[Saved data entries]
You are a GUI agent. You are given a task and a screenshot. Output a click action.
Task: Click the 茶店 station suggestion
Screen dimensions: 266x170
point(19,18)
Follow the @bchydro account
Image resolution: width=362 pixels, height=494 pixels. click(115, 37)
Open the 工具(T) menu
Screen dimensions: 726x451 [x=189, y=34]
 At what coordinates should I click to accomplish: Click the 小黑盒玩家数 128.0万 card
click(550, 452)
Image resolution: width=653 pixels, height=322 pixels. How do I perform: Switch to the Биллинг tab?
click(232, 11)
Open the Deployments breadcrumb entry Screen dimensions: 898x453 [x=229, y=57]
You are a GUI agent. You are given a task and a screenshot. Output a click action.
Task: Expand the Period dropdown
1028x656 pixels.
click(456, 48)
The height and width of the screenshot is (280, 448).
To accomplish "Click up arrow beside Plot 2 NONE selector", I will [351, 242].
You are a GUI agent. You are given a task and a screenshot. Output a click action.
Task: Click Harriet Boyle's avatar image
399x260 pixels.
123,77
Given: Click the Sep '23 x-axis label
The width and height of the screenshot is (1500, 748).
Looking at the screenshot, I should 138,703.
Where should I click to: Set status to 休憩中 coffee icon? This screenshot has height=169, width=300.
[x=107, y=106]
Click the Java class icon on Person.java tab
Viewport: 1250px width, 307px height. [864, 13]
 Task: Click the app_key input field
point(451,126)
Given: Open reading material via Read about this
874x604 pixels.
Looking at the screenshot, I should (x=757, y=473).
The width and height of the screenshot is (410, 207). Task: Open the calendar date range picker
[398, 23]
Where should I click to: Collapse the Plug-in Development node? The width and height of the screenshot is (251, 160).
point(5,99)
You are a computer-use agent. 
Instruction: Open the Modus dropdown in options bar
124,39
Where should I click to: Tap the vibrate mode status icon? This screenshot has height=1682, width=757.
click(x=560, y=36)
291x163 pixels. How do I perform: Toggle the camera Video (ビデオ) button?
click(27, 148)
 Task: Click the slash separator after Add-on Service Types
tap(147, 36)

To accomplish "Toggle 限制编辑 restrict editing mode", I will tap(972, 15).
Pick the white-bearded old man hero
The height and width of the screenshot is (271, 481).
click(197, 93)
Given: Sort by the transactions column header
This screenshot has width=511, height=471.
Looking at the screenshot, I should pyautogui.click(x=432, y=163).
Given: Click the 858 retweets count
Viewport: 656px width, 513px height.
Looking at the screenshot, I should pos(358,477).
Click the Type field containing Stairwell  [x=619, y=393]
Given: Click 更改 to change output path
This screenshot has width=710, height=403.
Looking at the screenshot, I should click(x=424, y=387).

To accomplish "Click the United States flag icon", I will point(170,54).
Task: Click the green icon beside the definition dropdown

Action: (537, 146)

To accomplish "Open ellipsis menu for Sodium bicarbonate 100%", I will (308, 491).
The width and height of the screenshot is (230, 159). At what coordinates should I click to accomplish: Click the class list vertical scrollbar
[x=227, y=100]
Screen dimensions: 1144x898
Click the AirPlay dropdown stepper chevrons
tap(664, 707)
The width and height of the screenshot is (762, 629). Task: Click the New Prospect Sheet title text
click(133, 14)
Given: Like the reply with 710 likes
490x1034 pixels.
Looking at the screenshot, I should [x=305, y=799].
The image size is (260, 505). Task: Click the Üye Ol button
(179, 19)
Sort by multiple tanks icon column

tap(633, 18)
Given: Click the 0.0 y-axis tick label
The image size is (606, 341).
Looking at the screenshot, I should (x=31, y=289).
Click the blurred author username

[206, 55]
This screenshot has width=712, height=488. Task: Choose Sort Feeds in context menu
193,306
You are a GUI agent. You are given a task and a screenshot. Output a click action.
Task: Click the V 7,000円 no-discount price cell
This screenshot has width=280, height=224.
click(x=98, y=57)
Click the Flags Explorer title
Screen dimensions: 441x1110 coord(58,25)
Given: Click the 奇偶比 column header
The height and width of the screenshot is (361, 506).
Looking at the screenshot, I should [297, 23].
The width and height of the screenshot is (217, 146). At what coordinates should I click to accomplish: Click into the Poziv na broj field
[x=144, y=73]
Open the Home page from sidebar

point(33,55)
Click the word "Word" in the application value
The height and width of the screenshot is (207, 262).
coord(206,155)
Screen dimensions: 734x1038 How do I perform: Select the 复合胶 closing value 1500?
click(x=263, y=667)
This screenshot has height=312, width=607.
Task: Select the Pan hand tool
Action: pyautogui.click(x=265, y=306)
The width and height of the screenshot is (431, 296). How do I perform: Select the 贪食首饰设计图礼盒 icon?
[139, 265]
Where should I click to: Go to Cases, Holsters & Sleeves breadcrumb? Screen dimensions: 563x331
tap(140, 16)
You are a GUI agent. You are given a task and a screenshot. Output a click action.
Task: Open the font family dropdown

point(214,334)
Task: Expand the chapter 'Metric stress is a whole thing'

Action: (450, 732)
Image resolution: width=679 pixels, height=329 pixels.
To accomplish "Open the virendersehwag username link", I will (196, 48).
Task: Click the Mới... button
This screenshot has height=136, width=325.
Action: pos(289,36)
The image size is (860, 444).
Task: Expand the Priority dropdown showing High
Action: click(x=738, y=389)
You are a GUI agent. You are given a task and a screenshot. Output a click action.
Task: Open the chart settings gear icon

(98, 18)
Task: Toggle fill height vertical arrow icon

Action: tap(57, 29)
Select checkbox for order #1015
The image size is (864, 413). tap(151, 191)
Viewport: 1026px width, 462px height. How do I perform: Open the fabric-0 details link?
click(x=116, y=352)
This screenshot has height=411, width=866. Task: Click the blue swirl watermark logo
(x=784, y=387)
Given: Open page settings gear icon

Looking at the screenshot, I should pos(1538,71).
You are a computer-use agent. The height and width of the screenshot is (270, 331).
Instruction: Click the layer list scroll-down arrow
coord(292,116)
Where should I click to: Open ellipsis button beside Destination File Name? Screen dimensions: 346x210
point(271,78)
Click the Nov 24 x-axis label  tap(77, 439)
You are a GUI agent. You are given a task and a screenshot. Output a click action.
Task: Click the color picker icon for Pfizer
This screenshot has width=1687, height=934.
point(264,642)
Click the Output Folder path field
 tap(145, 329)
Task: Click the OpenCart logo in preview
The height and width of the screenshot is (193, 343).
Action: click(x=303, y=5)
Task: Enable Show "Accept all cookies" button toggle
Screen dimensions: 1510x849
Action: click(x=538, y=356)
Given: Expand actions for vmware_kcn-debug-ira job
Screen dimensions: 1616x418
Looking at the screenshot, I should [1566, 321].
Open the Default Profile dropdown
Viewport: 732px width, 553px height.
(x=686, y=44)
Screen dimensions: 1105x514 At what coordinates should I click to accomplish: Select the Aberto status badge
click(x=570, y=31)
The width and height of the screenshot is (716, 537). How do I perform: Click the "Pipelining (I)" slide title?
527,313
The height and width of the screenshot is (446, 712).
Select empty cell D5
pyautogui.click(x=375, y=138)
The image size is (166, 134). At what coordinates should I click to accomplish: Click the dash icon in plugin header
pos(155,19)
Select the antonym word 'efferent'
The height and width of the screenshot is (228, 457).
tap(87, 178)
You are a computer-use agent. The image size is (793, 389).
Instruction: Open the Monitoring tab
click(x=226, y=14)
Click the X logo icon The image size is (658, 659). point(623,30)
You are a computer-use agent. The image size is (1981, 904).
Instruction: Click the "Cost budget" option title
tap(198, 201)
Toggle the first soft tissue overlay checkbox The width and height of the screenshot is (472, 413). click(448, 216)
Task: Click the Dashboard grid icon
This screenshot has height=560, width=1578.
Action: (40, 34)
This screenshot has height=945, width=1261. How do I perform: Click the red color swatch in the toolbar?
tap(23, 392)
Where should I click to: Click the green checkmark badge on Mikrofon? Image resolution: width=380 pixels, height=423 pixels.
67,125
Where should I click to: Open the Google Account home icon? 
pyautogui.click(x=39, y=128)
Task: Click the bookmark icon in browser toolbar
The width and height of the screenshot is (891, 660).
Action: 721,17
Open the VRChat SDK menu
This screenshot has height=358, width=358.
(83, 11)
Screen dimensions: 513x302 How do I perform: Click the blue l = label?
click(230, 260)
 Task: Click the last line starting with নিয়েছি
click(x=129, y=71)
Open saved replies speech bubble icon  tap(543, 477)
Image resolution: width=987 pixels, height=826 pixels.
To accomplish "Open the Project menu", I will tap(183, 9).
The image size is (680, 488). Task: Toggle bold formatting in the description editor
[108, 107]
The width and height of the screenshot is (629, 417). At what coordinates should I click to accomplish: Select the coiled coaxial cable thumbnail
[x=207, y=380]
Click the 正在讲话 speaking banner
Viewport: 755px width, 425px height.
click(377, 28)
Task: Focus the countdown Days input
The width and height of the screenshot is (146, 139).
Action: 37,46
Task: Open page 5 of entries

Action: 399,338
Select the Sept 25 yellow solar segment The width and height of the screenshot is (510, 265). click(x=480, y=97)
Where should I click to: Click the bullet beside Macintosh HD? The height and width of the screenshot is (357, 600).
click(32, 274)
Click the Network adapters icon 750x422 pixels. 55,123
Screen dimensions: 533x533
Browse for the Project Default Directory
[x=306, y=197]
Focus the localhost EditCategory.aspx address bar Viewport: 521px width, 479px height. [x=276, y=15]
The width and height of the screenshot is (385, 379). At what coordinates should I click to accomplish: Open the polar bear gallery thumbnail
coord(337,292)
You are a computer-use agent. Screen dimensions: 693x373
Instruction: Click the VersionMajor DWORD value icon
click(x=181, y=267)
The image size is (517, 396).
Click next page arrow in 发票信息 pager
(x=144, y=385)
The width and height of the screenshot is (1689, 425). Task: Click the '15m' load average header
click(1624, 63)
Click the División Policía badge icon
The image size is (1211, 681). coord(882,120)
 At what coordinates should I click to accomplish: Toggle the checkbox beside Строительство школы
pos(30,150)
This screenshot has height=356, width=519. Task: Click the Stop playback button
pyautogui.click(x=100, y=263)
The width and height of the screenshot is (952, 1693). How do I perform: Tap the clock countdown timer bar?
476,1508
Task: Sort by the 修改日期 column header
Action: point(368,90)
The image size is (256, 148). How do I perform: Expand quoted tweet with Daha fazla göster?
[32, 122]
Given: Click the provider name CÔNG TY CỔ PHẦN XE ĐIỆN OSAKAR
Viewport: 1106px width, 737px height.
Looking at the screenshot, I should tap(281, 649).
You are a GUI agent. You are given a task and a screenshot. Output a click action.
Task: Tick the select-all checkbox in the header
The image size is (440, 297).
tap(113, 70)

**Goal of the exercise**
From the entries above, copy out every line where the string "computer" appears.

**Finished task**
You are a computer-use agent. 
You are a computer-use agent. The height and width of the screenshot is (270, 331).
You are a computer-use agent. The image size is (793, 389).
You are a computer-use agent. The image size is (1981, 904).
You are a computer-use agent. Screen dimensions: 693x373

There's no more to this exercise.